Yargıtay 6. Hukuk Dairesi 2021/4620 Esas 2022/2268 Karar Sayılı İlamı

Abaküs Yazılım
6. Hukuk Dairesi
Esas No: 2021/4620
Karar No: 2022/2268
Karar Tarihi: 20.04.2022

Yargıtay 6. Hukuk Dairesi 2021/4620 Esas 2022/2268 Karar Sayılı İlamı

     Özet:

Davacı, yüklenici ile aralarında satış vaadi sözleşmesi imzalamıştır ancak yüklenici inşaata başlamamıştır. Davacı, bağımsız bölümün tapusunun iptali ile adlarının tescilini talep etmiştir. İlk derece mahkemesi dava lehine karar vermiş ancak temyiz sonrasında İzmir Bölge Adliye Mahkemesi, dava şartlarının oluşmadığına karar vererek kararı bozmuştur. Kararın gerekçesi, yüklenicinin temlikine dayalı olarak davanın açılabileceği ancak davacının tüm borçlarını eda etmediği ve bağımsız bölümün teslim edilmediği için şartların oluşmadığıdır. Karar, kat mülkiyetine tabi olmak üzere yapımına başlanılan taşınmazdan bağımsız bölüm satımına ilişkin geçerli bir sözleşme olmadan tarafların anlaştığı durumlarda mahkemece tescil davasının kabul edilebileceği yönünde İçtihadı Birleştirme Büyük Genel Kurulunun kararına dayanmaktadır. Kanun maddeleri ise, HMK 371. madde (Bozma) ve HMK 373. madde (Dosyanın gönderilmesi) olarak belirtilmiştir.
6. Hukuk Dairesi         2021/4620 E.  ,  2022/2268 K.

    "İçtihat Metni"

    MAHKEMESİ : İzmir Bölge Adliye Mahkemesi 22. Hukuk Dairesi
    İLK DERECE MAHKEMESİ : İzmir 4. Tüketici Mahkemesi

    Yukarıda tarih ve numarası yazılı olan bölge adliye mahkemesi hukuk dairesince verilen kararın temyizen tetkiki davalılar vekilleri tarafından istenmiş ve temyiz dilekçesinin süresi içinde verildiği anlaşılmış olmakla dosyadaki kağıtlar okundu, gereği konuşulup düşünüldü.

▶ Çıkarılan malzeme
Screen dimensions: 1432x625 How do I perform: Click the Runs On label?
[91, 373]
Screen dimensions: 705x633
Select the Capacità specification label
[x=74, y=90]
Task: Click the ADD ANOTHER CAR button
---
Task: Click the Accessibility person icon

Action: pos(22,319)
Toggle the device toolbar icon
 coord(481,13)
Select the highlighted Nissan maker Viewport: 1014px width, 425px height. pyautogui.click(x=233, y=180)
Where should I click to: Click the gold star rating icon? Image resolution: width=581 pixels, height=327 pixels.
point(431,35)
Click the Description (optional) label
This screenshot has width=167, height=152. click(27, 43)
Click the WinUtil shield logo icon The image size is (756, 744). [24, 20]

▶ Yapılacak işler
- 1) Karar metninin başında "Abaküs Yazılım" ifadesinin hemen altında yer alan künye bilgilerinin hepsini sırasıyla yazın.
- 2) Aşağıdaki ifadelerin karar metniyle uyuşup uyuşmadığını evet ya da hayır ile belirtin ve her birini metinden birebir alıntıyla destekleyin: (a) Yüklenici inşaata başlamıştır. (b) İlk derece mahkemesi İzmir 4. Tüketici Mahkemesidir. (c) Temyiz incelemesini davacı vekili istemiştir.
Satırlar, karar metninden ayrı tutulan bağımsız bir malzemedir.

▶ Görevlere göre sonuçlar
- 1)
- 6. Hukuk Dairesi
- Esas No: 2021/4620
- Karar No: 2022/2268
- Karar Tarihi: 20.04.2022

- 2)
(a) Hayır: "yüklenici inşaata başlamamıştır"
(b) Evet: "İLK DERECE MAHKEMESİ : İzmir 4. Tüketici Mahkemesi"
(c) Hayır: "davalılar vekilleri tarafından istenmiş"